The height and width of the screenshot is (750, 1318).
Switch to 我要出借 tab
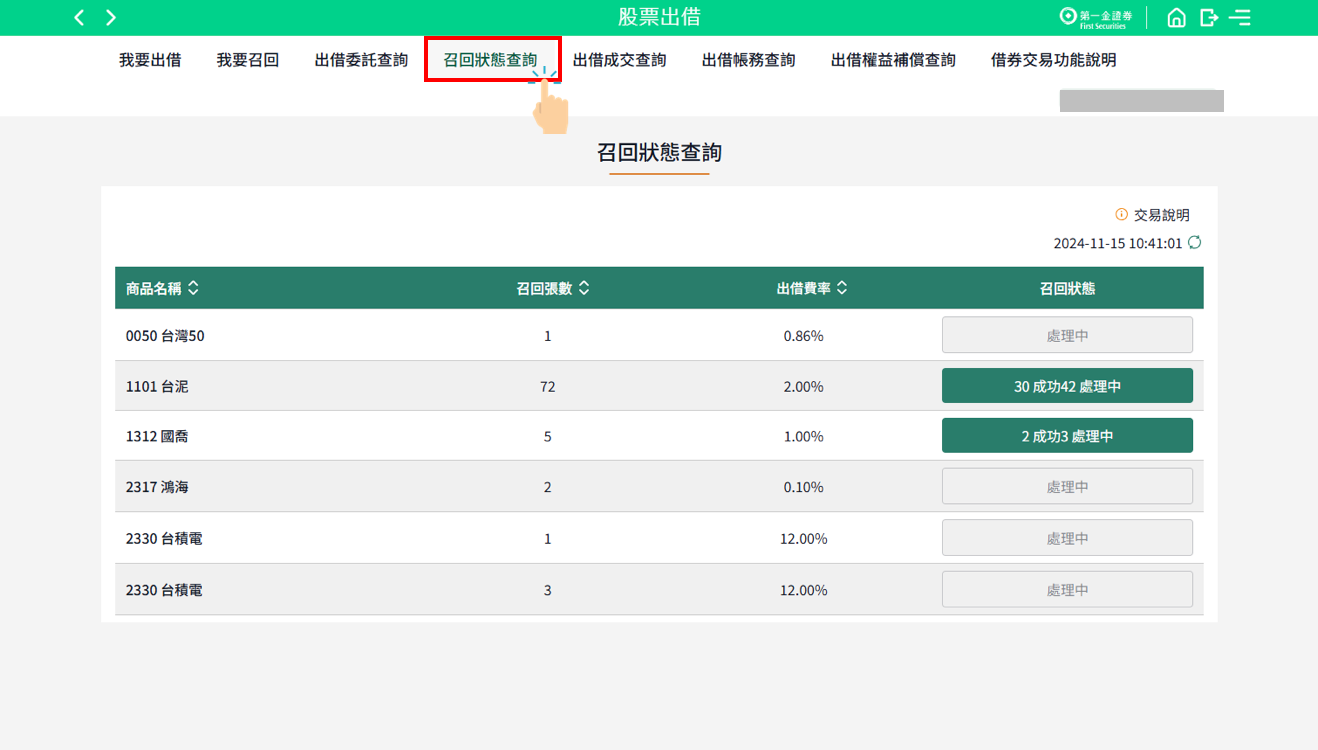150,60
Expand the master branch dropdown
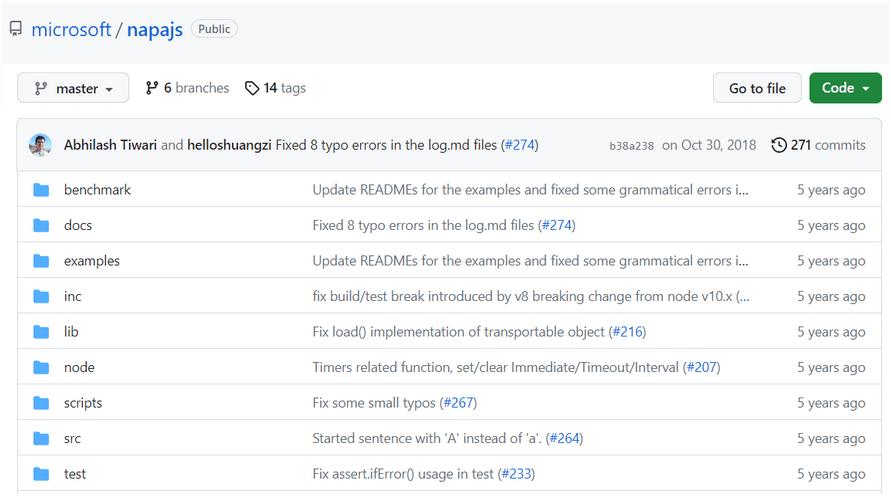Image resolution: width=891 pixels, height=496 pixels. tap(73, 88)
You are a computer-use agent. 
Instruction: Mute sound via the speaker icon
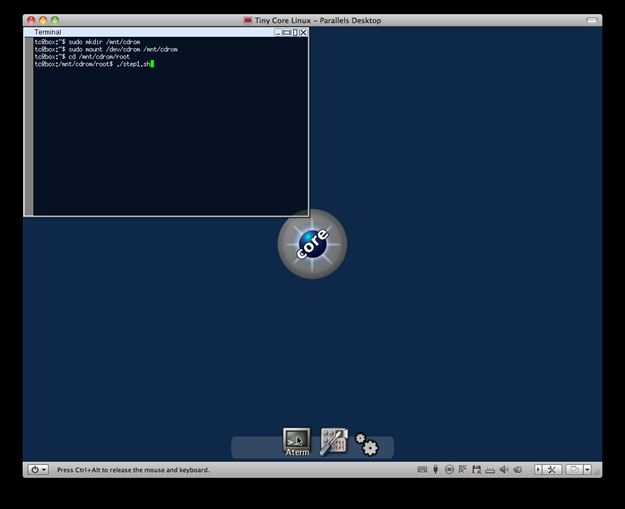pos(504,470)
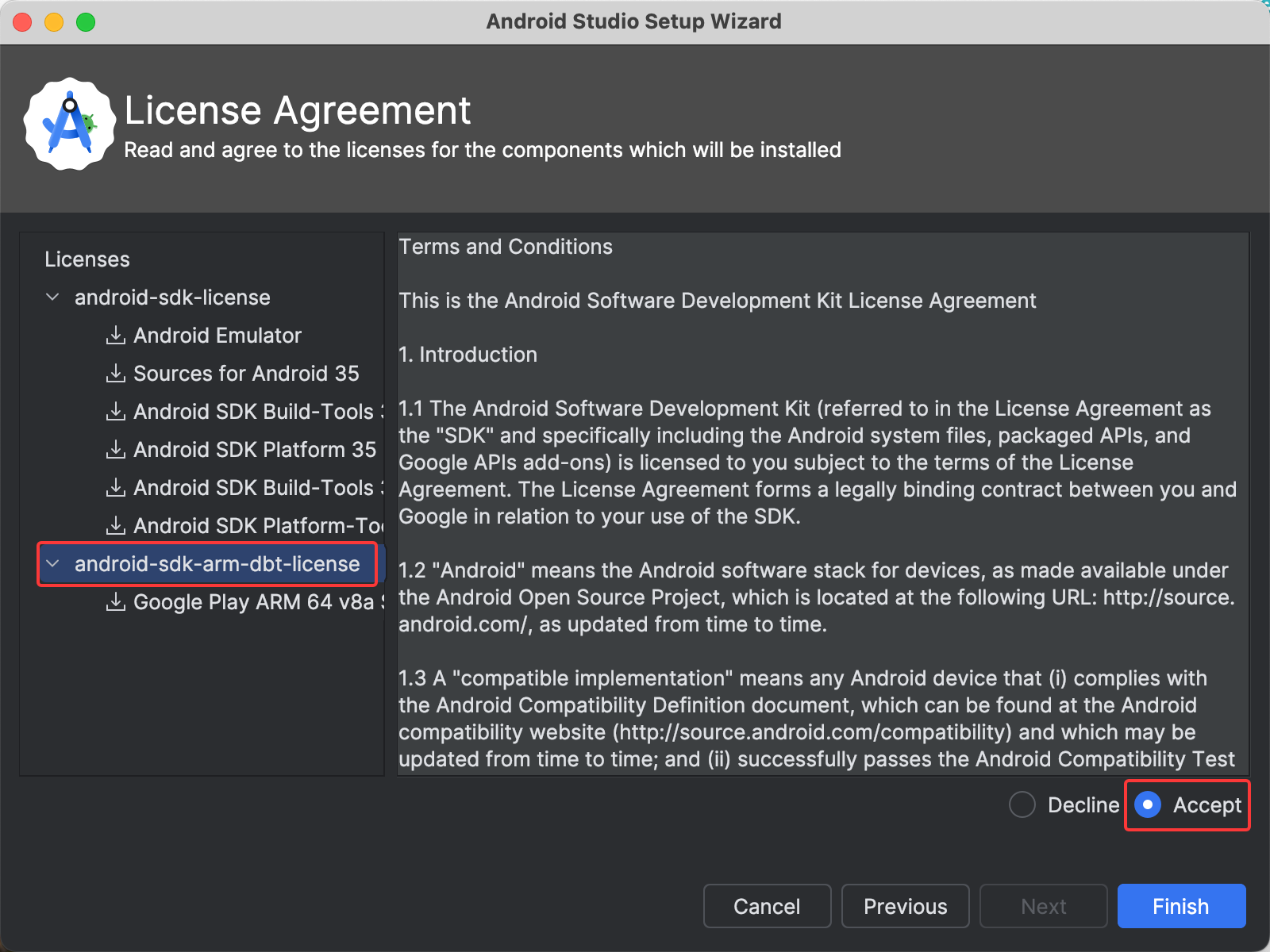
Task: Click download icon beside Android Emulator
Action: point(116,336)

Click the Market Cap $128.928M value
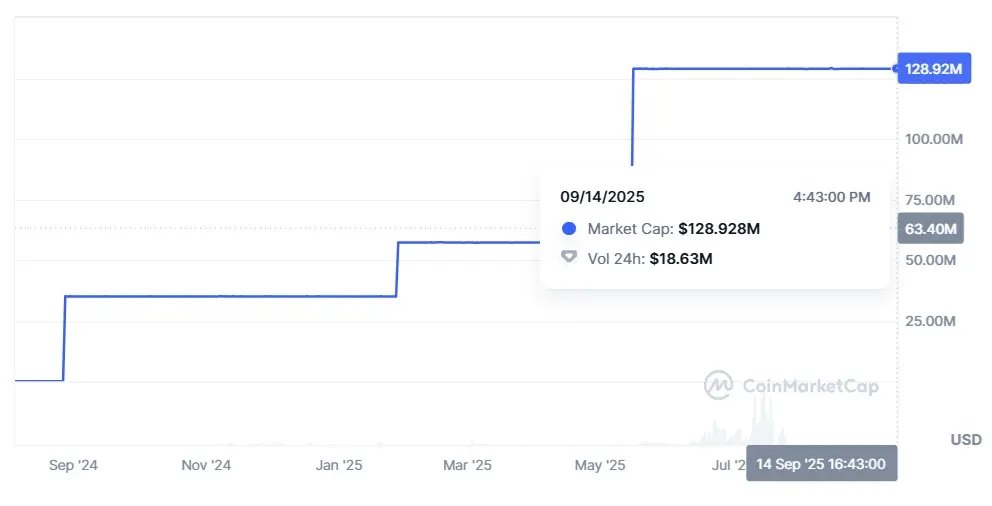pyautogui.click(x=719, y=229)
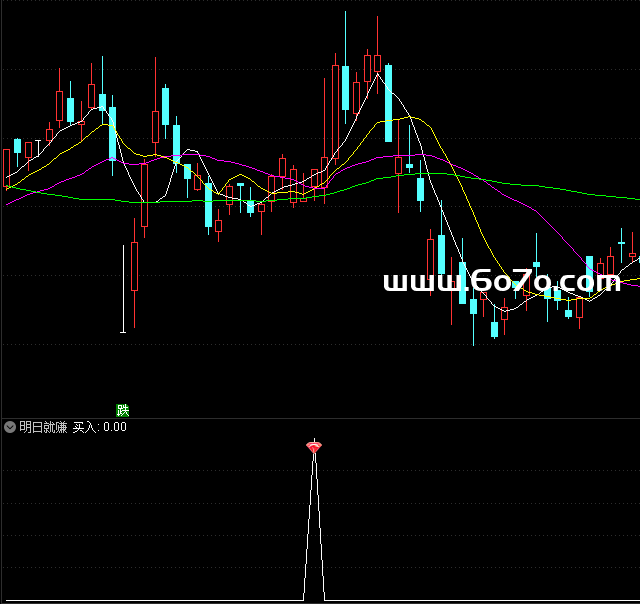Viewport: 640px width, 604px height.
Task: Click the 明日就赚 indicator name label
Action: point(43,427)
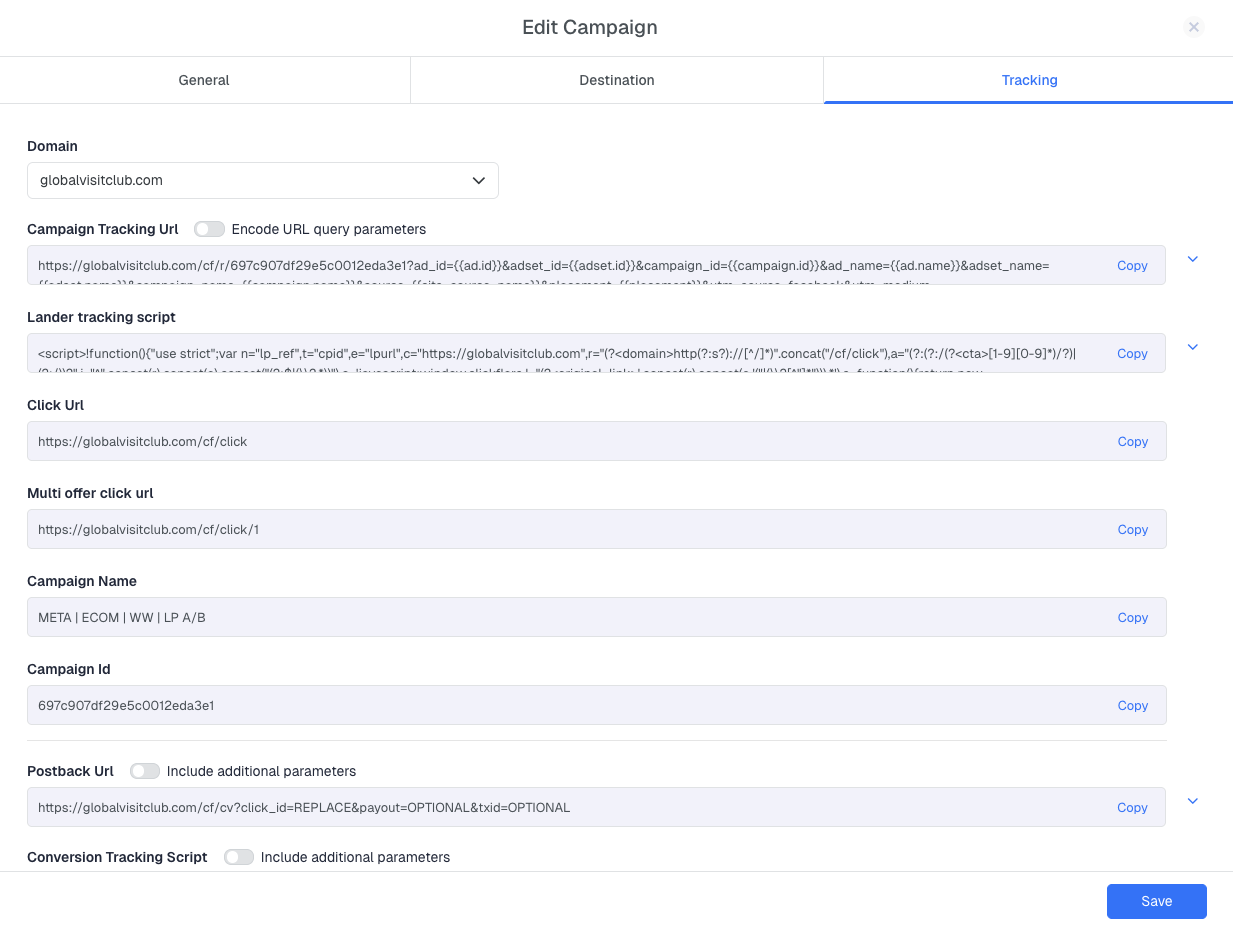
Task: Close the Edit Campaign dialog
Action: click(1193, 27)
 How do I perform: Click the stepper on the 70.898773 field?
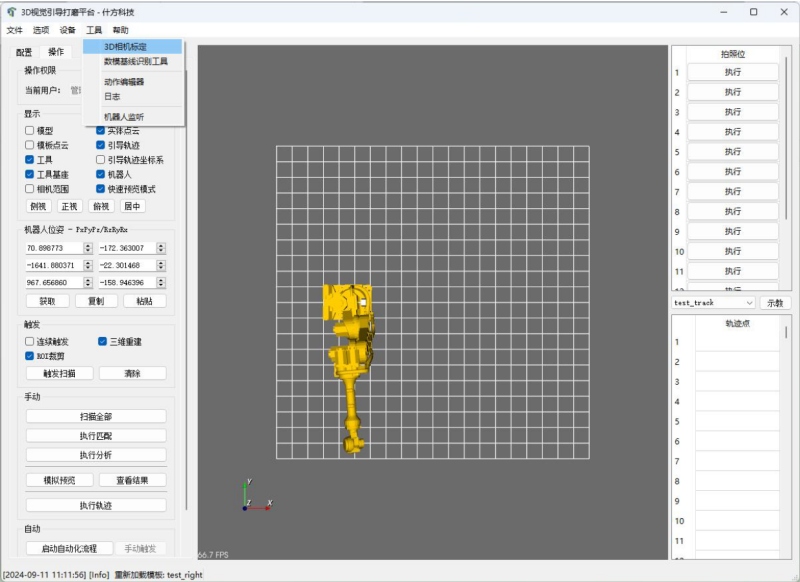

◆ ◆ ◆ ◆ ◆ ◆ ◆

WHAT YOU HAVE TO DO: The answer must be the full listing, word for word, with no images in it.

ANSWER BOX:
The height and width of the screenshot is (750, 1318).
Switch to 我要出借 tab
150,60
Expand the master branch dropdown
Image resolution: width=891 pixels, height=496 pixels. tap(73, 88)
You are a computer-use agent. 
Instruction: Mute sound via the speaker icon
pos(504,470)
Task: Click download icon beside Android Emulator
Action: point(116,336)

Click the Market Cap $128.928M value
pyautogui.click(x=719, y=229)
Viewport: 640px width, 604px height.
Task: Click the 明日就赚 indicator name label
Action: point(43,427)
Task: Close the Edit Campaign dialog
Action: click(1193, 27)
 How do I perform: Click the stepper on the 70.898773 field?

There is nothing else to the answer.